- Poster
- Directed by: Charlie Lightening
- Produced by: Amy James Charles Lightening Louis Tomlinson Matt Vines
- Cinematography: Calvin Aurand Daniel Lightening
- Edited by: Pablo D'Ambrosi
- Production companies: 78 Productions Trafalgar Releasing
- Distributed by: Trafalgar Releasing
- Release dates: 13 March 2023 (Tokyo premiere); 22 March 2023 (Cinemas); 8 December 2023 (DVD);

= All of Those Voices =

2023 documentary film

All of Those Voices is a 2023 British documentary film directed by Charlie Lightening which details English singer-songwriter Louis Tomlinson's personal journey of transitioning from a member of One Direction to a solo musician.

== Synopsis ==
The film is narrated by Tomlinson himself and paired with archival footage from the past. It also includes interviews with his family members. The film primarily covers the timeframe between the indefinite hiatus of One Direction and the completion of Louis Tomlinson World Tour and second album Faith in the Future.

◆ ◆ ◆ ◆

• OBJECTIVES:
[1] Copy everything from "2023 documentary film" down to "in the Future." in the film entry, swapping "archival footage" for "old footage".
[2] Answer these from the film entry:
(a) Who edited the film?
(b) On what date did the Tokyo premiere take place?
(c) Who narrates the film?
[3] List every release date in the film entry, with the kind of release each one marks.
Work only from the film entry shown here.

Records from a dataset
◆ ◆ ◆ ◆

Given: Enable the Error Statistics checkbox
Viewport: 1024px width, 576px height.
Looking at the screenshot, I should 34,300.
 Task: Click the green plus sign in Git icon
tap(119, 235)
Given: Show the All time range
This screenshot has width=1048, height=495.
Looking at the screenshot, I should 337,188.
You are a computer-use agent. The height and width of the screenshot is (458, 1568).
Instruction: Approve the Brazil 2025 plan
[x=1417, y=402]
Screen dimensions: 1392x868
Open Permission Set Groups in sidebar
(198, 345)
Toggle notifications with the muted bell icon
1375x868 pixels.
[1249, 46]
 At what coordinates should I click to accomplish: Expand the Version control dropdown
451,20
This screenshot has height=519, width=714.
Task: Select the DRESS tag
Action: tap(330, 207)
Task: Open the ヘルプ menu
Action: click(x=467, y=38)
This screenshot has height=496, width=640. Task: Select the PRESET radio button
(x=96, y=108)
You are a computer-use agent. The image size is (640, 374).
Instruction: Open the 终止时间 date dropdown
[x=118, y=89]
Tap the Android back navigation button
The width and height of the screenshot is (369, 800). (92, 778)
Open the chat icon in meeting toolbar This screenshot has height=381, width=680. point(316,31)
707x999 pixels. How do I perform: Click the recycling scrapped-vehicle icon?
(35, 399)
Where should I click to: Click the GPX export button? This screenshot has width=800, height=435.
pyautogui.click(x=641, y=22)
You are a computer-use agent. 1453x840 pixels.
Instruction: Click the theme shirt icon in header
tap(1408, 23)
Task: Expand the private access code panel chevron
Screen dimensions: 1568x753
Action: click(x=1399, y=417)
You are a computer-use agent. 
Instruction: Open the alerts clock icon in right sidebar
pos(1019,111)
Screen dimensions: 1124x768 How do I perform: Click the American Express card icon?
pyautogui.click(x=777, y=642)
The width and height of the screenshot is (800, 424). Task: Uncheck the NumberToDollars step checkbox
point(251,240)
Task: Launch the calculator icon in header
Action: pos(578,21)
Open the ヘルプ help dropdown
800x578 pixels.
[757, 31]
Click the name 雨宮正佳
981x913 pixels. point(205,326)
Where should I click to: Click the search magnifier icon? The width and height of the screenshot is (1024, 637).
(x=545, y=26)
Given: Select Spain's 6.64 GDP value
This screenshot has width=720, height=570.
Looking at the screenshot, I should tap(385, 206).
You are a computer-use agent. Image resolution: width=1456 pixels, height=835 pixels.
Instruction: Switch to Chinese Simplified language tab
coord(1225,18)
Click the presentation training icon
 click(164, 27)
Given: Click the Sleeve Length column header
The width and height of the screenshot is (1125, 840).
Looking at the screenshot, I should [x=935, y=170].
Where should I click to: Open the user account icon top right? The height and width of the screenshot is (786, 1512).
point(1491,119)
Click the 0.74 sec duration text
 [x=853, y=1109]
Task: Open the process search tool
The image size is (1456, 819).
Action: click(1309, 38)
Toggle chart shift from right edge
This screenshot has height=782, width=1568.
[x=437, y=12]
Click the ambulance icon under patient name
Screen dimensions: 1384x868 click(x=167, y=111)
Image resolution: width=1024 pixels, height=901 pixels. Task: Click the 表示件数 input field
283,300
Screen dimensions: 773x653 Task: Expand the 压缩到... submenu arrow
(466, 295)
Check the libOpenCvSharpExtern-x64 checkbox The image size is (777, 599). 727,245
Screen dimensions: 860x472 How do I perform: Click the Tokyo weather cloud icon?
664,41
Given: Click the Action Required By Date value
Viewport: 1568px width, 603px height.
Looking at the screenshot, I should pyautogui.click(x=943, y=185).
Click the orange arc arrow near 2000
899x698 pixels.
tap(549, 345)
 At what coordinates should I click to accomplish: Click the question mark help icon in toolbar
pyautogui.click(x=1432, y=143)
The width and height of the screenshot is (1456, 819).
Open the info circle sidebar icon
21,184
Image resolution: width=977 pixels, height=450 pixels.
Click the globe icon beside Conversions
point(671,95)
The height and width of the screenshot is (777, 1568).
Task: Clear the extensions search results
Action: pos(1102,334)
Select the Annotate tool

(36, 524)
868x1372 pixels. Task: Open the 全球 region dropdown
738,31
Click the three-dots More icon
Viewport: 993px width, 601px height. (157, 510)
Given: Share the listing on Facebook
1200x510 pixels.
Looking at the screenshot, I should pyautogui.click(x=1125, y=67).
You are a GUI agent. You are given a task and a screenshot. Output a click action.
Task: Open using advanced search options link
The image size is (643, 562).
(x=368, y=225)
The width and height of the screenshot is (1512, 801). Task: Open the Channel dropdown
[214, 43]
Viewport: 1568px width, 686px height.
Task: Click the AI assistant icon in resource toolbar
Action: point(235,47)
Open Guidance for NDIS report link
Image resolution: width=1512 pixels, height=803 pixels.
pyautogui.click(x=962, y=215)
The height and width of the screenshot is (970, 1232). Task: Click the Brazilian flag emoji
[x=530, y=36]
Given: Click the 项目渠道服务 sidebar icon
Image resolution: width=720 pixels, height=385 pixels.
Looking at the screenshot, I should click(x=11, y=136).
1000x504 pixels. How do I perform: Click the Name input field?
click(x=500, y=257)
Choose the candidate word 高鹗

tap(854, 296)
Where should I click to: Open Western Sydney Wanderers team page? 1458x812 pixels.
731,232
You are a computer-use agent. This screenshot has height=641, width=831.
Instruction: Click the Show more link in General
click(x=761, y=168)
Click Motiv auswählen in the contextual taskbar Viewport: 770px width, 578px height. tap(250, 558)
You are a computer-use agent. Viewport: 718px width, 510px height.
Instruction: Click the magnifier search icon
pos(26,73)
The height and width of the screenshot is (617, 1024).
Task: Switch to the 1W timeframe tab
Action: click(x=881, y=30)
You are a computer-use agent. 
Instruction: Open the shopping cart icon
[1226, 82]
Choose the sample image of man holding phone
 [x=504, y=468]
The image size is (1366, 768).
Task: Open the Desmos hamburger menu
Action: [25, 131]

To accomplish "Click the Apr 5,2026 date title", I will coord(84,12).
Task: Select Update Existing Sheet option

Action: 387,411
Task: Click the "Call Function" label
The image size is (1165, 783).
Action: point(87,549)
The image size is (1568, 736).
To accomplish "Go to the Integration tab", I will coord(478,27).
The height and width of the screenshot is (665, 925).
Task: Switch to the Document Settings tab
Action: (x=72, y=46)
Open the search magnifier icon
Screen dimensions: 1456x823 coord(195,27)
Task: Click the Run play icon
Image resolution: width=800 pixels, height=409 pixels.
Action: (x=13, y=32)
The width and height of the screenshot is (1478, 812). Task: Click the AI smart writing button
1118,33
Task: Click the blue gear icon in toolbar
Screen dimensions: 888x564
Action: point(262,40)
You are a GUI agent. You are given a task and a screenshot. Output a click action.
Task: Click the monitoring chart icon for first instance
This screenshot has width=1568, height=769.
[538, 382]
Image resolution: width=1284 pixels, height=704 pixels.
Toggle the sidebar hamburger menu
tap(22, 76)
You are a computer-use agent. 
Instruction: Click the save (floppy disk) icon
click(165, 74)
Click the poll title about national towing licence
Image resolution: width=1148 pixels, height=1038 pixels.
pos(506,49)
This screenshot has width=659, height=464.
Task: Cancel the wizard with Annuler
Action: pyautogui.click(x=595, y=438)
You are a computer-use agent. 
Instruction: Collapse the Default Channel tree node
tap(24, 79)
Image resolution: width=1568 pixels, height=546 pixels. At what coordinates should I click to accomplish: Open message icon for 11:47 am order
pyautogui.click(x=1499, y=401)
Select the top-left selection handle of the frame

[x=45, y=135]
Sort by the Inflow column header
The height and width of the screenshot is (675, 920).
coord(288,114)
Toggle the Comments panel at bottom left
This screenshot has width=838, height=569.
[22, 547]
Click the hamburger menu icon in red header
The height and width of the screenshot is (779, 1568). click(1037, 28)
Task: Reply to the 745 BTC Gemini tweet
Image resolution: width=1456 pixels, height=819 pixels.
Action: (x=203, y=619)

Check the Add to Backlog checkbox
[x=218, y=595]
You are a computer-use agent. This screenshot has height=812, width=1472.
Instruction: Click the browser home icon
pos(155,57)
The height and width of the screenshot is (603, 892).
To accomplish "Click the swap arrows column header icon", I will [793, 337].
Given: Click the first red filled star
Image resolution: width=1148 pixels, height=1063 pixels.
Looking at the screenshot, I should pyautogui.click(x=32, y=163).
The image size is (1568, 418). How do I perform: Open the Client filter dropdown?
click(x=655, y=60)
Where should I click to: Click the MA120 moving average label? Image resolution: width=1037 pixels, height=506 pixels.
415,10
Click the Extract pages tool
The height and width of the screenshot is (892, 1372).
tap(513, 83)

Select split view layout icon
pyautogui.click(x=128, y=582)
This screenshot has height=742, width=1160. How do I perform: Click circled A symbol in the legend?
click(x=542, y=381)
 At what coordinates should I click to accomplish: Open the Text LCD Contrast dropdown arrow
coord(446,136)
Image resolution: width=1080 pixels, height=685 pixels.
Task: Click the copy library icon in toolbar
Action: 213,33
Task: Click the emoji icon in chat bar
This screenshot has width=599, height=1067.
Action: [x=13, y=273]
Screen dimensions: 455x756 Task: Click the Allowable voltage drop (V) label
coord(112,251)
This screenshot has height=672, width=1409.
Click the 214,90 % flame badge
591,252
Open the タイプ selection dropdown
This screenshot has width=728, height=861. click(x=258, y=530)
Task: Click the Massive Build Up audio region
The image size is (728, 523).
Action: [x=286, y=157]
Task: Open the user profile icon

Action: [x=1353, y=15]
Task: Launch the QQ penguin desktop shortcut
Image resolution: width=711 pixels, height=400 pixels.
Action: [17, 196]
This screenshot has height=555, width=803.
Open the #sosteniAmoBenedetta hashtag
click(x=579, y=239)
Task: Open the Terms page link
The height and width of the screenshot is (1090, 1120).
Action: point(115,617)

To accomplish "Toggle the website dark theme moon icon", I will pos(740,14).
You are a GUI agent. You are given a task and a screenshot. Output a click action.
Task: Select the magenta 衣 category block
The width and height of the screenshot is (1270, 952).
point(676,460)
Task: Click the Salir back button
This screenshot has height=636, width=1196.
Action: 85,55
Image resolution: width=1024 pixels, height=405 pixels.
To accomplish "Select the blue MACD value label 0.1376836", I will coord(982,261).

◆ ◆ ◆ ◆

• THE RESPONSES:
[1]
2023 documentary film

All of Those Voices is a 2023 British documentary film directed by Charlie Lightening which details English singer-songwriter Louis Tomlinson's personal journey of transitioning from a member of One Direction to a solo musician.

== Synopsis ==
The film is narrated by Tomlinson himself and paired with old footage from the past. It also includes interviews with his family members. The film primarily covers the timeframe between the indefinite hiatus of One Direction and the completion of Louis Tomlinson World Tour and second album Faith in the Future.

[2]
(a) Pablo D'Ambrosi
(b) 13 March 2023
(c) Louis Tomlinson himself

[3]
- 13 March 2023 (Tokyo premiere)
- 22 March 2023 (Cinemas)
- 8 December 2023 (DVD)